[Stored records]
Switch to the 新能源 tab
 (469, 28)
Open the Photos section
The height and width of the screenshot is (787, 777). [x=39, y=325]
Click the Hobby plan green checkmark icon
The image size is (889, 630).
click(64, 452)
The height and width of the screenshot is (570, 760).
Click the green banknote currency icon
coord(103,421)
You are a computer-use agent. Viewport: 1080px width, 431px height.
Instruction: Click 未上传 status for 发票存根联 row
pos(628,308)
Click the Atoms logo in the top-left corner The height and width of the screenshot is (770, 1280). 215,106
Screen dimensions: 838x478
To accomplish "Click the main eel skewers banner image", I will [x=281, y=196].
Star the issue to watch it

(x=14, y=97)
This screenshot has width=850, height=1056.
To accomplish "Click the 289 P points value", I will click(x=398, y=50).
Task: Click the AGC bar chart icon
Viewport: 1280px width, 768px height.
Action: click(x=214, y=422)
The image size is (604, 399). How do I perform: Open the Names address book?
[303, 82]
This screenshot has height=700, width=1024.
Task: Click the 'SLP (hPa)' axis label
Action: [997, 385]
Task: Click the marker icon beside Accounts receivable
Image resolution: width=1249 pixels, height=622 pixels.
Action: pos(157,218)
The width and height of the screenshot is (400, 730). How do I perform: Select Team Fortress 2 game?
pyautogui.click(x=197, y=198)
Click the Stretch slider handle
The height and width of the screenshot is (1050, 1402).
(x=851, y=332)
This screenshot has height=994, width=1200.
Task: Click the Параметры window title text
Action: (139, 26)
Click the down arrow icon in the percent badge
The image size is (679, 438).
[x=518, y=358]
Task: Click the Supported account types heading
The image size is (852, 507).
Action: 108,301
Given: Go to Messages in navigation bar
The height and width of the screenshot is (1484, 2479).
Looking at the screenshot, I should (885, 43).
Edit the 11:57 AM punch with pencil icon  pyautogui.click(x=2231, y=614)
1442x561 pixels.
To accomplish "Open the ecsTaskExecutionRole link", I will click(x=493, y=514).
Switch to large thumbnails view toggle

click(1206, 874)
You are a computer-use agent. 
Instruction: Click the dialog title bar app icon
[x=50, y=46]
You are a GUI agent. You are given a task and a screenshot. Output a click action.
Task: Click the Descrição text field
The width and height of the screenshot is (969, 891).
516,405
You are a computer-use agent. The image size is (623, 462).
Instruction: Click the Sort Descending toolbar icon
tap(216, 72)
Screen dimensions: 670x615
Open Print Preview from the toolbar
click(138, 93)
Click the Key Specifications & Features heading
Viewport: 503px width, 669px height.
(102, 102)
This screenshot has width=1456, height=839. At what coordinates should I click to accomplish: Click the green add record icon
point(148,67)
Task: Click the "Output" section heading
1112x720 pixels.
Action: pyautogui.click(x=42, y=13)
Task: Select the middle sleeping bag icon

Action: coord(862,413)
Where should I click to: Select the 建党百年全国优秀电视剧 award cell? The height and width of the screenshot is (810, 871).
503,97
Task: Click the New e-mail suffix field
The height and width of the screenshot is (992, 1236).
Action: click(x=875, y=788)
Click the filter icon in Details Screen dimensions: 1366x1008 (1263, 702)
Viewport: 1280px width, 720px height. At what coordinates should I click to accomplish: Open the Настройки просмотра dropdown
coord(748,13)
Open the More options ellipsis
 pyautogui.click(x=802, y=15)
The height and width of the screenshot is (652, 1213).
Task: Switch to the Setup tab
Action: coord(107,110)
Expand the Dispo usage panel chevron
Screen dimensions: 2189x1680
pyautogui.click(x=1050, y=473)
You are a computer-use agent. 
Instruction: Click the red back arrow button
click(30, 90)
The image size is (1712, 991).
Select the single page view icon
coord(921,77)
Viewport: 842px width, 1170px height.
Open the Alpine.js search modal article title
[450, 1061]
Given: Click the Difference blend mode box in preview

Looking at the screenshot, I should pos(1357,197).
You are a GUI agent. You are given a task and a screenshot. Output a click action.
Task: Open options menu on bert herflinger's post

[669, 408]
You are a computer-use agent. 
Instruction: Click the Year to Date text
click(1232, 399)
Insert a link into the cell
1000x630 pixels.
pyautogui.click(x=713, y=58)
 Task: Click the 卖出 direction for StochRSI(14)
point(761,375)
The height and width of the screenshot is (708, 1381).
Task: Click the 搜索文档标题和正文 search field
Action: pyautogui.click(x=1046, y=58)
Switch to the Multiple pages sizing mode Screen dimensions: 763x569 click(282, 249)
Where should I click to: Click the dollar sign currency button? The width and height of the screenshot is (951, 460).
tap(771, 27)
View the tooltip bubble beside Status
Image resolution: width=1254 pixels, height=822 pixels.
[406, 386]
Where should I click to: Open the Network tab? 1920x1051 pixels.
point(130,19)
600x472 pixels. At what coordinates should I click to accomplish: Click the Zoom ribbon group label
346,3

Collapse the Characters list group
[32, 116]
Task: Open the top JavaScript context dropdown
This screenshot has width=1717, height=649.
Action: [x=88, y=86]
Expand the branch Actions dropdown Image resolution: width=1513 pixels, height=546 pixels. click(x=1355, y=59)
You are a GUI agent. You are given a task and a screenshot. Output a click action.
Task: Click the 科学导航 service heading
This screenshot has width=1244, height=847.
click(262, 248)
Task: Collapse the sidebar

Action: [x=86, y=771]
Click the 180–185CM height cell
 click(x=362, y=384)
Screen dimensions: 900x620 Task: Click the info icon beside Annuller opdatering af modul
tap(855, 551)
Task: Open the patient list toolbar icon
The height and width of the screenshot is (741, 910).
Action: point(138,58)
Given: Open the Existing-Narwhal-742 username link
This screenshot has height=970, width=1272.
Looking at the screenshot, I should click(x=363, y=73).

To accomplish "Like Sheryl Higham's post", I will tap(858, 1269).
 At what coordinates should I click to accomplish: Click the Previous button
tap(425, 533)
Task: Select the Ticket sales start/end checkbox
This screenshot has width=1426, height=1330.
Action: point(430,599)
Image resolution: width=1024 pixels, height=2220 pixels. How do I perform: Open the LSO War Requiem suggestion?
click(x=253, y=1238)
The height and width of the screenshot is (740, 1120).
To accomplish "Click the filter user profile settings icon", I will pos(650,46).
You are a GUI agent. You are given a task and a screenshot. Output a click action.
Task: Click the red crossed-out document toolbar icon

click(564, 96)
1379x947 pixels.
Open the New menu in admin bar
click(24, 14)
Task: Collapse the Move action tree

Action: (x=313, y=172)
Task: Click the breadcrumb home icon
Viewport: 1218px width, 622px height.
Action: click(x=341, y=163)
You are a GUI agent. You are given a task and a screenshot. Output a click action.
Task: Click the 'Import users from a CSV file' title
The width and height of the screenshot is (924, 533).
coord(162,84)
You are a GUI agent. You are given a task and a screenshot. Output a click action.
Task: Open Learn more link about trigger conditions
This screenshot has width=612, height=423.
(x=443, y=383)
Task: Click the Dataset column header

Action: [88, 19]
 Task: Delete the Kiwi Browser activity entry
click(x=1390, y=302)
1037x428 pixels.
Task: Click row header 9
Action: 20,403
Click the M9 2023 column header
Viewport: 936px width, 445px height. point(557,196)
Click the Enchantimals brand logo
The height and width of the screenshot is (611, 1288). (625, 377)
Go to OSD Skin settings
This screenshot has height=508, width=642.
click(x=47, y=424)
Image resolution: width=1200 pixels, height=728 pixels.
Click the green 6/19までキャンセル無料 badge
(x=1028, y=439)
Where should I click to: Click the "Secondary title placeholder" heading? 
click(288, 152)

## TASK DESCRIPTION
Reproduce exactly the lines above from the line with "Task: Select the middle sleeping bag icon" to the line with "Click the filter icon", including both, and add nothing.

## RESPONSE TO THIS EXERCISE
Task: Select the middle sleeping bag icon

Action: coord(862,413)
Where should I click to: Select the 建党百年全国优秀电视剧 award cell? The height and width of the screenshot is (810, 871).
503,97
Task: Click the New e-mail suffix field
The height and width of the screenshot is (992, 1236).
Action: click(x=875, y=788)
Click the filter icon in Details Screen dimensions: 1366x1008 (1263, 702)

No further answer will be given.